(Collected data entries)
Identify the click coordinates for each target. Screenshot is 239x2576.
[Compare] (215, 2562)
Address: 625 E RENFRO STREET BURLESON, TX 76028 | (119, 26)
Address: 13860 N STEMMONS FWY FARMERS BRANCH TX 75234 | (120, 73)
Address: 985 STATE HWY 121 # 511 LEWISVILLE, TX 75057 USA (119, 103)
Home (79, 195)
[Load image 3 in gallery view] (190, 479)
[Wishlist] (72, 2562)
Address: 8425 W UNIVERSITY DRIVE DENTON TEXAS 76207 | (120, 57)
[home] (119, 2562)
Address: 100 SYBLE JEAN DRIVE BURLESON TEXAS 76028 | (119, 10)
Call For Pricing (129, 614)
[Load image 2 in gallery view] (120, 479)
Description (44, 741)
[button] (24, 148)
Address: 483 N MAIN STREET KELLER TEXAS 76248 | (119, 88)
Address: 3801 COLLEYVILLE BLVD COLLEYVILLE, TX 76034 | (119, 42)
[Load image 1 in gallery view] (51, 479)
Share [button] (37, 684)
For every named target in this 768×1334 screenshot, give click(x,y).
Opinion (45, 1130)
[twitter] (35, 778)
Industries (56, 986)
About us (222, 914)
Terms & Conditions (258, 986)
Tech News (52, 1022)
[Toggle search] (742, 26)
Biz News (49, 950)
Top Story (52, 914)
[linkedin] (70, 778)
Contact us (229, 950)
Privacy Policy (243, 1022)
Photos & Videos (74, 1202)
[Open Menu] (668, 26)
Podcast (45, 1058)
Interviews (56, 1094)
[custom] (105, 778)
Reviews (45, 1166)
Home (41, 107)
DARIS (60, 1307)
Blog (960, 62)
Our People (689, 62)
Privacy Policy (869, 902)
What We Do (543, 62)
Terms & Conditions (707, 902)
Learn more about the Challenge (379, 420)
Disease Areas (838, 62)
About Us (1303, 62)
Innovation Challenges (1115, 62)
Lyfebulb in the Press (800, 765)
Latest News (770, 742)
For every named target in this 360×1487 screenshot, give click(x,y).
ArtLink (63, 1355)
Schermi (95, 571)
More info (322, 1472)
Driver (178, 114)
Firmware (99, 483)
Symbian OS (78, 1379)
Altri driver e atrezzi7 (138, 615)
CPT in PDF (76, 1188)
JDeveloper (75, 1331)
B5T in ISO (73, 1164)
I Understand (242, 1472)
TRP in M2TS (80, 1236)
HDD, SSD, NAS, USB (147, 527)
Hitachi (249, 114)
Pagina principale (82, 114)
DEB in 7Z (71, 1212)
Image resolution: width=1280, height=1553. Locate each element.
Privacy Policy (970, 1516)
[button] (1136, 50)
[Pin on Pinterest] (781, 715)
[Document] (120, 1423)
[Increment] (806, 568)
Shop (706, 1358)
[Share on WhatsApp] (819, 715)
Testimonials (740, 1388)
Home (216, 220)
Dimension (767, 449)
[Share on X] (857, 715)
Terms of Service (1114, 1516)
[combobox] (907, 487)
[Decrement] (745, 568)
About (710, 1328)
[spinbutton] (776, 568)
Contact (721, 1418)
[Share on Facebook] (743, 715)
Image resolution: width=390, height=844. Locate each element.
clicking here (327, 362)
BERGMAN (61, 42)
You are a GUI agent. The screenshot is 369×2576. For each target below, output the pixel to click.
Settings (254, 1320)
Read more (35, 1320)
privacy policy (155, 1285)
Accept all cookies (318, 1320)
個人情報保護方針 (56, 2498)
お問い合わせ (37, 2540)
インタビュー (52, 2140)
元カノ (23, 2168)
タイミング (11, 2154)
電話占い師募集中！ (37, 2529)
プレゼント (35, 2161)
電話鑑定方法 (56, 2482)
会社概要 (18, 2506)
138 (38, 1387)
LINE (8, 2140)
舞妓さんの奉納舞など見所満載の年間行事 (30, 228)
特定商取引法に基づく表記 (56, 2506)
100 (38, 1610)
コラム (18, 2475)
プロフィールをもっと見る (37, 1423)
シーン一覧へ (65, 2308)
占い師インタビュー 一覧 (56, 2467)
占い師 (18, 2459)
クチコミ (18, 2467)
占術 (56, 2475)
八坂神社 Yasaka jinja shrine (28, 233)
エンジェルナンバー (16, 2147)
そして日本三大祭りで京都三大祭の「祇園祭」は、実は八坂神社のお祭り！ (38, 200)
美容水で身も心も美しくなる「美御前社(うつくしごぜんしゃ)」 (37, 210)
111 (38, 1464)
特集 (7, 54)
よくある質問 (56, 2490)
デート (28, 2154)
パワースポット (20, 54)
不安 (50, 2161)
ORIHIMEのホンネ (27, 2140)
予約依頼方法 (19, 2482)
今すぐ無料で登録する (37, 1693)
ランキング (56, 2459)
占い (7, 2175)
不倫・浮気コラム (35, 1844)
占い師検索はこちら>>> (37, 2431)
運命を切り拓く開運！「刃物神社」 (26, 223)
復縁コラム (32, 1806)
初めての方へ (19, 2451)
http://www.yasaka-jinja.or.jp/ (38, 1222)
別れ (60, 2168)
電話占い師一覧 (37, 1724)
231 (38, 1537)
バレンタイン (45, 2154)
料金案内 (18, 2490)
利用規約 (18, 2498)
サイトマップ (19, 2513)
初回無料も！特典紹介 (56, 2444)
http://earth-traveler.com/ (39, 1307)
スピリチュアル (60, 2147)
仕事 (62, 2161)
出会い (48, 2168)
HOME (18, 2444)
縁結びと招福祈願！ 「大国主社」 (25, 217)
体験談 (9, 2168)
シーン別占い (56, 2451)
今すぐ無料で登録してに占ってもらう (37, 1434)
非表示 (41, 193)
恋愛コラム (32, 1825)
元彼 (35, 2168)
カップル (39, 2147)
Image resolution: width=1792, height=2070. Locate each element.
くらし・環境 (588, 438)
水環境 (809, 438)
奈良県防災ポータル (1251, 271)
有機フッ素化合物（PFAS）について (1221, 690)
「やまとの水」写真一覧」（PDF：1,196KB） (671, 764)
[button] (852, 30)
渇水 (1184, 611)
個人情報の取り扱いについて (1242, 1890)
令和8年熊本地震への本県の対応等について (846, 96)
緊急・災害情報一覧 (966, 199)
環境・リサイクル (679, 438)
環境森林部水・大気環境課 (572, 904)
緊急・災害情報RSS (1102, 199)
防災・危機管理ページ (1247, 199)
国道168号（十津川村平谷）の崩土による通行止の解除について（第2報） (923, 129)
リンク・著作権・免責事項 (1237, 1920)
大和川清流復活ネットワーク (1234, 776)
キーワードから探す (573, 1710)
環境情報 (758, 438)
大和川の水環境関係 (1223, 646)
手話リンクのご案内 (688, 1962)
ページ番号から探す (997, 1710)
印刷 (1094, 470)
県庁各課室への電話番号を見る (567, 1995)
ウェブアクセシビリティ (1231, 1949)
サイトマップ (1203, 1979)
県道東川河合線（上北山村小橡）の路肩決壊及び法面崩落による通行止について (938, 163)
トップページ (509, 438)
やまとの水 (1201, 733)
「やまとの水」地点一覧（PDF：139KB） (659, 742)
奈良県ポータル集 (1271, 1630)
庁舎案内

_What is needed_.
All records above must be returned exactly as they appear.

_Exercise result_.
Identify the click coordinates for each target. Screenshot is 239x2576.
[Compare] (215, 2562)
Address: 625 E RENFRO STREET BURLESON, TX 76028 | (119, 26)
Address: 13860 N STEMMONS FWY FARMERS BRANCH TX 75234 | (120, 73)
Address: 985 STATE HWY 121 # 511 LEWISVILLE, TX 75057 USA (119, 103)
Home (79, 195)
[Load image 3 in gallery view] (190, 479)
[Wishlist] (72, 2562)
Address: 8425 W UNIVERSITY DRIVE DENTON TEXAS 76207 | (120, 57)
[home] (119, 2562)
Address: 100 SYBLE JEAN DRIVE BURLESON TEXAS 76028 | (119, 10)
Call For Pricing (129, 614)
[Load image 2 in gallery view] (120, 479)
Description (44, 741)
[button] (24, 148)
Address: 483 N MAIN STREET KELLER TEXAS 76248 | (119, 88)
Address: 3801 COLLEYVILLE BLVD COLLEYVILLE, TX 76034 | (119, 42)
[Load image 1 in gallery view] (51, 479)
Share [button] (37, 684)
For every named target in this 768×1334 screenshot, give click(x,y).
Opinion (45, 1130)
[twitter] (35, 778)
Industries (56, 986)
About us (222, 914)
Terms & Conditions (258, 986)
Tech News (52, 1022)
[Toggle search] (742, 26)
Biz News (49, 950)
Top Story (52, 914)
[linkedin] (70, 778)
Contact us (229, 950)
Privacy Policy (243, 1022)
Photos & Videos (74, 1202)
[Open Menu] (668, 26)
Podcast (45, 1058)
Interviews (56, 1094)
[custom] (105, 778)
Reviews (45, 1166)
Home (41, 107)
DARIS (60, 1307)
Blog (960, 62)
Our People (689, 62)
Privacy Policy (869, 902)
What We Do (543, 62)
Terms & Conditions (707, 902)
Learn more about the Challenge (379, 420)
Disease Areas (838, 62)
About Us (1303, 62)
Innovation Challenges (1115, 62)
Lyfebulb in the Press (800, 765)
Latest News (770, 742)
For every named target in this 360×1487 screenshot, give click(x,y).
ArtLink (63, 1355)
Schermi (95, 571)
More info (322, 1472)
Driver (178, 114)
Firmware (99, 483)
Symbian OS (78, 1379)
Altri driver e atrezzi7 (138, 615)
CPT in PDF (76, 1188)
JDeveloper (75, 1331)
B5T in ISO (73, 1164)
I Understand (242, 1472)
TRP in M2TS (80, 1236)
HDD, SSD, NAS, USB (147, 527)
Hitachi (249, 114)
Pagina principale (82, 114)
DEB in 7Z (71, 1212)
Image resolution: width=1280, height=1553. Locate each element.
Privacy Policy (970, 1516)
[button] (1136, 50)
[Pin on Pinterest] (781, 715)
[Document] (120, 1423)
[Increment] (806, 568)
Shop (706, 1358)
[Share on WhatsApp] (819, 715)
Testimonials (740, 1388)
Home (216, 220)
Dimension (767, 449)
[Share on X] (857, 715)
Terms of Service (1114, 1516)
[combobox] (907, 487)
[Decrement] (745, 568)
About (710, 1328)
[spinbutton] (776, 568)
Contact (721, 1418)
[Share on Facebook] (743, 715)
Image resolution: width=390, height=844. Locate each element.
clicking here (327, 362)
BERGMAN (61, 42)
You are a GUI agent. The screenshot is 369×2576. For each target below, output the pixel to click.
Settings (254, 1320)
Read more (35, 1320)
privacy policy (155, 1285)
Accept all cookies (318, 1320)
個人情報保護方針 (56, 2498)
お問い合わせ (37, 2540)
インタビュー (52, 2140)
元カノ (23, 2168)
タイミング (11, 2154)
電話占い師募集中！ (37, 2529)
プレゼント (35, 2161)
電話鑑定方法 (56, 2482)
会社概要 (18, 2506)
138 (38, 1387)
LINE (8, 2140)
舞妓さんの奉納舞など見所満載の年間行事 (30, 228)
特定商取引法に基づく表記 (56, 2506)
100 (38, 1610)
コラム (18, 2475)
プロフィールをもっと見る (37, 1423)
シーン一覧へ (65, 2308)
占い師インタビュー 一覧 (56, 2467)
占い師 (18, 2459)
クチコミ (18, 2467)
占術 (56, 2475)
八坂神社 Yasaka jinja shrine (28, 233)
エンジェルナンバー (16, 2147)
そして日本三大祭りで京都三大祭の「祇園祭」は、実は八坂神社のお祭り！ (38, 200)
美容水で身も心も美しくなる「美御前社(うつくしごぜんしゃ)」 (37, 210)
111 (38, 1464)
特集 (7, 54)
よくある質問 (56, 2490)
デート (28, 2154)
パワースポット (20, 54)
不安 (50, 2161)
ORIHIMEのホンネ (27, 2140)
予約依頼方法 (19, 2482)
今すぐ無料で登録する (37, 1693)
ランキング (56, 2459)
占い (7, 2175)
不倫・浮気コラム (35, 1844)
占い師検索はこちら>>> (37, 2431)
運命を切り拓く開運！「刃物神社」 (26, 223)
復縁コラム (32, 1806)
初めての方へ (19, 2451)
http://www.yasaka-jinja.or.jp/ (38, 1222)
別れ (60, 2168)
電話占い師一覧 (37, 1724)
231 (38, 1537)
バレンタイン (45, 2154)
料金案内 (18, 2490)
利用規約 (18, 2498)
サイトマップ (19, 2513)
初回無料も！特典紹介 (56, 2444)
http://earth-traveler.com/ (39, 1307)
スピリチュアル (60, 2147)
仕事 (62, 2161)
出会い (48, 2168)
HOME (18, 2444)
縁結びと招福祈願！ 「大国主社」 (25, 217)
体験談 (9, 2168)
シーン別占い (56, 2451)
今すぐ無料で登録してに占ってもらう (37, 1434)
非表示 (41, 193)
恋愛コラム (32, 1825)
元彼 (35, 2168)
カップル (39, 2147)
Image resolution: width=1792, height=2070. Locate each element.
くらし・環境 (588, 438)
水環境 (809, 438)
奈良県防災ポータル (1251, 271)
有機フッ素化合物（PFAS）について (1221, 690)
「やまとの水」写真一覧」（PDF：1,196KB） (671, 764)
[button] (852, 30)
渇水 (1184, 611)
個人情報の取り扱いについて (1242, 1890)
令和8年熊本地震への本県の対応等について (846, 96)
緊急・災害情報一覧 (966, 199)
環境・リサイクル (679, 438)
環境森林部水・大気環境課 (572, 904)
緊急・災害情報RSS (1102, 199)
防災・危機管理ページ (1247, 199)
国道168号（十津川村平谷）の崩土による通行止の解除について（第2報） (923, 129)
リンク・著作権・免責事項 (1237, 1920)
大和川清流復活ネットワーク (1234, 776)
キーワードから探す (573, 1710)
環境情報 (758, 438)
大和川の水環境関係 (1223, 646)
手話リンクのご案内 (688, 1962)
ページ番号から探す (997, 1710)
印刷 (1094, 470)
県庁各課室への電話番号を見る (567, 1995)
ウェブアクセシビリティ (1231, 1949)
サイトマップ (1203, 1979)
県道東川河合線（上北山村小橡）の路肩決壊及び法面崩落による通行止について (938, 163)
トップページ (509, 438)
やまとの水 (1201, 733)
「やまとの水」地点一覧（PDF：139KB） (659, 742)
奈良県ポータル集 (1271, 1630)
庁舎案内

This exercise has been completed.